- [SUPPLIED RECORDS]:
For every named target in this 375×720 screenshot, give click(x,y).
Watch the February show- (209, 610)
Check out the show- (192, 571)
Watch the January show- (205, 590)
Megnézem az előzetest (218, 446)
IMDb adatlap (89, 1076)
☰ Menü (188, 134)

...

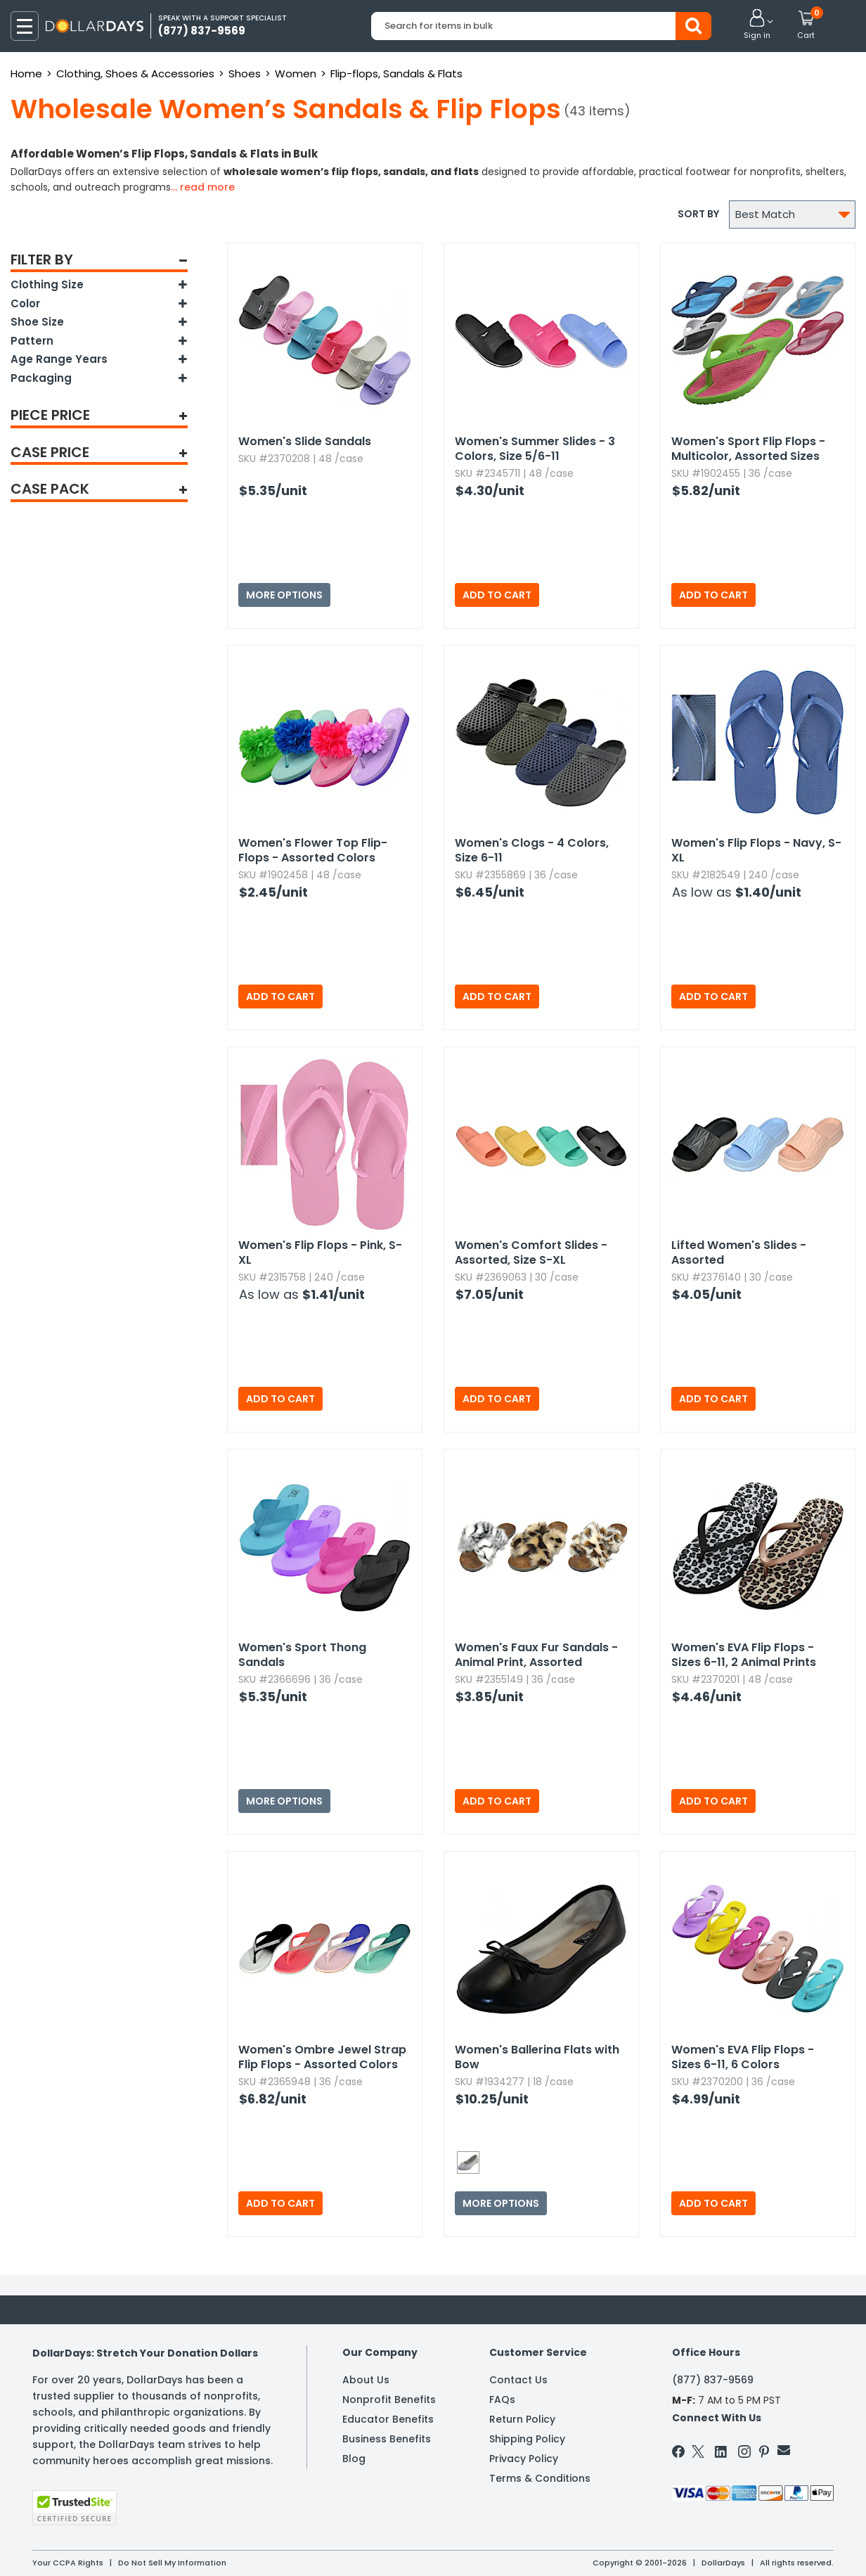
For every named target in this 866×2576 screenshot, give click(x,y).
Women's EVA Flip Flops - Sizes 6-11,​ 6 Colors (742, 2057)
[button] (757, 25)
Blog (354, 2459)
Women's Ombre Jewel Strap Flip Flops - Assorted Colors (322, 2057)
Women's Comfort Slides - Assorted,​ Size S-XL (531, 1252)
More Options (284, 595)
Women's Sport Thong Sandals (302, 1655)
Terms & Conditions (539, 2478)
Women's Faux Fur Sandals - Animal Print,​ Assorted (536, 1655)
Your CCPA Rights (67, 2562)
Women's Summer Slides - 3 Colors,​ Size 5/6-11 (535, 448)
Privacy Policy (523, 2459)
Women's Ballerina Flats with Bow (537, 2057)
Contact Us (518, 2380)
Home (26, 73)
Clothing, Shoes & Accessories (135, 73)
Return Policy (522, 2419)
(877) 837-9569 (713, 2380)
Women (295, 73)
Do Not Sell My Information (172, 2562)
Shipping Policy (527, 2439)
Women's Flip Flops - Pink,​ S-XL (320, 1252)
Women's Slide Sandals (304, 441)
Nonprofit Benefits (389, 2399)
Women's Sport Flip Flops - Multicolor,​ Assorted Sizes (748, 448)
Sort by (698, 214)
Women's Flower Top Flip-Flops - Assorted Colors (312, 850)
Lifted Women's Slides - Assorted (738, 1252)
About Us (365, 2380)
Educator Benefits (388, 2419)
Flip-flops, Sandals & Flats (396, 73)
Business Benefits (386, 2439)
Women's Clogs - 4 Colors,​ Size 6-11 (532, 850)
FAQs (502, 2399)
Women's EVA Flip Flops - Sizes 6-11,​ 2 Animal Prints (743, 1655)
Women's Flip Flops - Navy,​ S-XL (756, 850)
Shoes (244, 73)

* * *

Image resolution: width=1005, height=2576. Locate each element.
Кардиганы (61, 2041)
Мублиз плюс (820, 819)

- [INSTRUCTIONS TO FOLLOW]: Repeat the data from the line with "Women's EVA Flip Flops - Sizes 6-11,​ 2" up to and including the line with "Shoes (244, 73)", swapping "Flip Flops" for "Slippers" and changing nothing else.

- [SOLVED PROBLEM]:
Women's EVA Slippers - Sizes 6-11,​ 2 Animal Prints (743, 1655)
Women's Slippers - Navy,​ S-XL (756, 850)
Shoes (244, 73)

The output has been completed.